Der Hof betreibt auch einen kleinen Hofladen und sonntags kann während der Saison auch im Hause Spargel in wechselnden Zubereitungen gegessen werden.

Nachdem wir uns bei Sabine Hengemann bedankt hatten, ging es ins benachbarte Freckenhorst zur Landvolkshochschule (LVHS), eine Einrichtung des Bistums Münster, die früher fast ausschließlich Aus- und Fortbildung für Menschen aus der Landwirtschaft anbot, heute aber ein umfassendes Programm aus den Bereichen Politik, Gesellschaft, Beruf, Theologie, Lebens- und Arbeitswelt im ländlichen Raum (etwa der früher alleinige Bereich), Familialbildung, Umwelt, Gesundheit und Soziales.

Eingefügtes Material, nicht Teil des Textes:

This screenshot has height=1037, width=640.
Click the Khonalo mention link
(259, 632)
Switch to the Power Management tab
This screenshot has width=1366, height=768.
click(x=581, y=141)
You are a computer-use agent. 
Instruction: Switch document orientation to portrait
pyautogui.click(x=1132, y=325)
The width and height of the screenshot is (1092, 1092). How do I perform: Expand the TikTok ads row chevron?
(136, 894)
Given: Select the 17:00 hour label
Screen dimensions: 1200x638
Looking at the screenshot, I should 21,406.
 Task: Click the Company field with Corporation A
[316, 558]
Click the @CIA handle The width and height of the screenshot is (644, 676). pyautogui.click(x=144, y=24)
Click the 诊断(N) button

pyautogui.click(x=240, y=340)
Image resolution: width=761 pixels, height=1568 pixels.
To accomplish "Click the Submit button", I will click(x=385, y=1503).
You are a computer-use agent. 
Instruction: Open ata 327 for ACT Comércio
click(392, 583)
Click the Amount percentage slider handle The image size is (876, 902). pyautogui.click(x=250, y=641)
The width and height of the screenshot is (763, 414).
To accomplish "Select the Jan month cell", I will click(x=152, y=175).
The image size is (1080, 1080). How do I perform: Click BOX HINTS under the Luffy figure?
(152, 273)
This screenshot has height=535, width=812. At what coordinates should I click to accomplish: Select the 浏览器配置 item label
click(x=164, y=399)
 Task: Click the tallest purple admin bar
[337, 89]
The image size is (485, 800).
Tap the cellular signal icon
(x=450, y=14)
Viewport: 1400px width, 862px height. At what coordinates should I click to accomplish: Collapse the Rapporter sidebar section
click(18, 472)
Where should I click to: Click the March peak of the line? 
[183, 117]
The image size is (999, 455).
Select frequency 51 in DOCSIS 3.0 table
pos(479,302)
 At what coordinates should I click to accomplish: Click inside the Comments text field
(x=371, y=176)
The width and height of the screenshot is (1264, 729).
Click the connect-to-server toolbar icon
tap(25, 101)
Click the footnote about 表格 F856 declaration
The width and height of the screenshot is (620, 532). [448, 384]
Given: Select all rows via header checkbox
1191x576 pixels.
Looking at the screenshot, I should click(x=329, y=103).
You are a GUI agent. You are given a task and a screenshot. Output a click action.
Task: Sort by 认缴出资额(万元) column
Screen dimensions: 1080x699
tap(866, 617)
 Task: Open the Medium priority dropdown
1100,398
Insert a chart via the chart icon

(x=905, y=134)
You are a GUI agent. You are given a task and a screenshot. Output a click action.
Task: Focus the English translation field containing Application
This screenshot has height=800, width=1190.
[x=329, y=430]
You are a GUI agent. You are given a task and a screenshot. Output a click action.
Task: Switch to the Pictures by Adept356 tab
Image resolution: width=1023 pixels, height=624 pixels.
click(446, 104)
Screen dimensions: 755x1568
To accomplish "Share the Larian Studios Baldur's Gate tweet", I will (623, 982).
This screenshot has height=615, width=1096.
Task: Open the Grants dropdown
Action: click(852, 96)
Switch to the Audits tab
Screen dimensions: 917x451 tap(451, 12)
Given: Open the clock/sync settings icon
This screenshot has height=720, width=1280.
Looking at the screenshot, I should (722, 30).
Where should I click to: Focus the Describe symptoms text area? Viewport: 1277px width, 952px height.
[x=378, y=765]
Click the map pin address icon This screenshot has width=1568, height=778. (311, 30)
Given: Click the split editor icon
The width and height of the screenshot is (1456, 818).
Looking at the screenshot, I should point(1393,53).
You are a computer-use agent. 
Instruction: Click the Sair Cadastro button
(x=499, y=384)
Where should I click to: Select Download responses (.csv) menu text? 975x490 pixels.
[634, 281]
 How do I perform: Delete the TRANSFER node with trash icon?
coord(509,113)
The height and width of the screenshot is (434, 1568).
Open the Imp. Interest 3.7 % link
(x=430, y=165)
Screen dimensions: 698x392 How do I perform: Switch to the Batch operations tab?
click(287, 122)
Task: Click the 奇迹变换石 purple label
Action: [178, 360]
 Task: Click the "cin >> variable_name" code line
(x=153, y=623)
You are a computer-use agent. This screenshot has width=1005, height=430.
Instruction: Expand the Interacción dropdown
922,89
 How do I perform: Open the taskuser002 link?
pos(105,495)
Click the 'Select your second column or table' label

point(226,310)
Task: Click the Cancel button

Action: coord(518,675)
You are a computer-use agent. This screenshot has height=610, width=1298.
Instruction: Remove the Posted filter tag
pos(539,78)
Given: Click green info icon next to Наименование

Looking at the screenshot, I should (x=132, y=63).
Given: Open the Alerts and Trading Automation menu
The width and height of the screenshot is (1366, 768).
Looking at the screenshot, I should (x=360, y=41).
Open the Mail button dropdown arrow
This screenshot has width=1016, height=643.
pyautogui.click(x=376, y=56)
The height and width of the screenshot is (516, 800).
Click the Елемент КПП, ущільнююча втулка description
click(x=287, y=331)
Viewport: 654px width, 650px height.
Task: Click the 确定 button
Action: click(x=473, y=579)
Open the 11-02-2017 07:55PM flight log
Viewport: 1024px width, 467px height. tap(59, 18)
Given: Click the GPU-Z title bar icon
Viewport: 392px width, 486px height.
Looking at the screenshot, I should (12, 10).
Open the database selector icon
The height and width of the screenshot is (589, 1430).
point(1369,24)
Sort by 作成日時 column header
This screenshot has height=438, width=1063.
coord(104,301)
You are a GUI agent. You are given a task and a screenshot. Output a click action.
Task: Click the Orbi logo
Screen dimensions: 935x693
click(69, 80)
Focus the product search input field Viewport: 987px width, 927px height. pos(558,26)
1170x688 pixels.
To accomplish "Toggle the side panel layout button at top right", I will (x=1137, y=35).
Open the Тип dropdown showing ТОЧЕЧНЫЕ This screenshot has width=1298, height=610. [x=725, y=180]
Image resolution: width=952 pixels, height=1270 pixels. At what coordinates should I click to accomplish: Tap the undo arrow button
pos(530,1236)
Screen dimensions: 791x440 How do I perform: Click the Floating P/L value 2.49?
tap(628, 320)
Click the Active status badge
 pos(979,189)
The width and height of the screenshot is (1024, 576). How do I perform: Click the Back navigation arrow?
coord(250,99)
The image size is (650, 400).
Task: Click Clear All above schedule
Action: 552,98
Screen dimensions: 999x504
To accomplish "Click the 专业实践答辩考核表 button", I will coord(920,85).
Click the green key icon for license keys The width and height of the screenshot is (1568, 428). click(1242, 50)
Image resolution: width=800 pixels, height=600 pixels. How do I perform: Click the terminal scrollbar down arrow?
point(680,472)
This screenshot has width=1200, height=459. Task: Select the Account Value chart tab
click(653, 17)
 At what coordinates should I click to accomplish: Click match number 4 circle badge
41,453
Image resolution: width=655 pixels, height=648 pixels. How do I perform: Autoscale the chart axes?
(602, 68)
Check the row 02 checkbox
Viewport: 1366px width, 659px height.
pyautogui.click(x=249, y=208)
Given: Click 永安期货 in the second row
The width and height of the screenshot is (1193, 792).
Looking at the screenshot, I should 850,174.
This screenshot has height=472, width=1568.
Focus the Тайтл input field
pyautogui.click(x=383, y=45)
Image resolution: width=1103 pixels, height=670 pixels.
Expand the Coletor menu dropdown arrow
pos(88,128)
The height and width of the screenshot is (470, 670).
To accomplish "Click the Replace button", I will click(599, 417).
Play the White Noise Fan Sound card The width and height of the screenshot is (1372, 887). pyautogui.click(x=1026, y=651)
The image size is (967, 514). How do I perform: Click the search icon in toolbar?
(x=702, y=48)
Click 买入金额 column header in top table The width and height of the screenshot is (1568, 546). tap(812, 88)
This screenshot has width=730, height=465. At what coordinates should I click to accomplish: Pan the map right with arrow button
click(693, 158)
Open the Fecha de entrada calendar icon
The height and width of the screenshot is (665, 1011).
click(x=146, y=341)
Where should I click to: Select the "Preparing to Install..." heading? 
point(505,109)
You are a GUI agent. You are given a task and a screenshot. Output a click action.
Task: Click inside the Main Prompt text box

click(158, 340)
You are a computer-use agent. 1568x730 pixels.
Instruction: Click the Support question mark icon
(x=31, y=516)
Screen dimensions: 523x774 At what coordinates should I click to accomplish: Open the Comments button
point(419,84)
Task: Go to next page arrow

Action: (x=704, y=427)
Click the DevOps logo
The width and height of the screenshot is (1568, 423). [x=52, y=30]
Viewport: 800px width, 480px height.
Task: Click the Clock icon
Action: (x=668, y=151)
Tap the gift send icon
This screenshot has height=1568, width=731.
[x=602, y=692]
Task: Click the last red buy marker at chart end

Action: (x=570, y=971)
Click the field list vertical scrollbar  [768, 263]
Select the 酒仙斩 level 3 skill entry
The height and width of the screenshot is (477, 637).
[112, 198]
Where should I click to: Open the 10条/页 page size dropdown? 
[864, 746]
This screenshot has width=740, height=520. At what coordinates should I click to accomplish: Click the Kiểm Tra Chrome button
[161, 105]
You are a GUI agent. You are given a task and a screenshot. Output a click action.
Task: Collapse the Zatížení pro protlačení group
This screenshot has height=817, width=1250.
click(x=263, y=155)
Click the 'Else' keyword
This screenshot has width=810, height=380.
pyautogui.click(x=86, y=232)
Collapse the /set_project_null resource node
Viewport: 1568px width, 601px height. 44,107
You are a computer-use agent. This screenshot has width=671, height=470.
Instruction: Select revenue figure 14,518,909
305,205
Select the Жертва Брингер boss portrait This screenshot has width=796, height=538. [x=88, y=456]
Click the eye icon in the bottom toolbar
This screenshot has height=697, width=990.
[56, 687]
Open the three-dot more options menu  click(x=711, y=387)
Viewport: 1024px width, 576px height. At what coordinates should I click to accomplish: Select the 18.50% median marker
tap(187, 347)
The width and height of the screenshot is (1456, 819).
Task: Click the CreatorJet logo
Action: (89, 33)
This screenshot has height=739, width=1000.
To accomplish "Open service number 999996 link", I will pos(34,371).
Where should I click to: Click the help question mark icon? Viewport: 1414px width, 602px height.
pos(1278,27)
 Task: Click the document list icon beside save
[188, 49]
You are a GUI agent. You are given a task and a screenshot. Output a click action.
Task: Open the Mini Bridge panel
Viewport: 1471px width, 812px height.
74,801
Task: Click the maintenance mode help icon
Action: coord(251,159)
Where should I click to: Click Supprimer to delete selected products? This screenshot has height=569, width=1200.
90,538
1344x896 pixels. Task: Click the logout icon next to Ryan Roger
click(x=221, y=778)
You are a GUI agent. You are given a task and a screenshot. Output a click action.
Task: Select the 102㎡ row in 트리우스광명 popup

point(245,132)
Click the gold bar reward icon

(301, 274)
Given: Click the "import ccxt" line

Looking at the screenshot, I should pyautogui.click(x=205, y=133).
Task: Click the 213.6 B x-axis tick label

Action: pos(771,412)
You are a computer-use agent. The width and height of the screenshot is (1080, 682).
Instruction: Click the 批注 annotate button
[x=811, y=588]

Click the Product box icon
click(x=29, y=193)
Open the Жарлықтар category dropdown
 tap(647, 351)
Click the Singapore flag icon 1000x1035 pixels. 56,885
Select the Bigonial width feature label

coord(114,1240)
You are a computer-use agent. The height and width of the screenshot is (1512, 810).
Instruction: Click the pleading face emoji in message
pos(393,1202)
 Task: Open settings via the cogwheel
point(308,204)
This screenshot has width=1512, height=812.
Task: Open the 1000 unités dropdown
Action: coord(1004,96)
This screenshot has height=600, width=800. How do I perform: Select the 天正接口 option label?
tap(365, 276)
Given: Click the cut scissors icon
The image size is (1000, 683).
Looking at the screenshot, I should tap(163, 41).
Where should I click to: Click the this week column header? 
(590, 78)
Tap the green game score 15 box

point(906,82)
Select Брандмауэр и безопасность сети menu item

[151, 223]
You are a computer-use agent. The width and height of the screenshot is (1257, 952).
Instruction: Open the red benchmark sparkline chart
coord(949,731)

Die Leiterin der zuletzt genannten Fachbereiche, Karin Ziaja, hatte uns schon auf dem Hof Hengemann begleitet und begrüßte uns nun hier im Hause, führte uns kurz herum und informierte über die Tätigkeitsfelder. Wegen des umfangreichen Kursbetriebs gibt es hier natürlich auch eine große Küche, in der 7 Köchinnen und Köche sowie 3 Auszubildende wirken. Von dieser Küche war für uns ein Spargelmenü mit Begleitung durch passende Weine vorbereitet worden. Es gab Spargel-Schinkenröllchen, gefolgt von einer klassischen Spargelsuppe. Im Hauptgang gab es zu Salzkartoffeln und Schweineschnitzelchen Spargel in großzügiger Menge mit einer Hollandaise-ähnlichen Zubereitung als Sauce. Zum Abschluss gab es dann noch riesige, geschmacklich sehr gut gelungene Eisbomben. Wir hatten am Beispiel des Spargels den weiten Weg von der mühsamen Ernte über Verarbeitungsschritte bis zur fertigen Mahlzeit erlebt, dabei engagierte Arbeitskräfte in allen Etappen dieses Weges.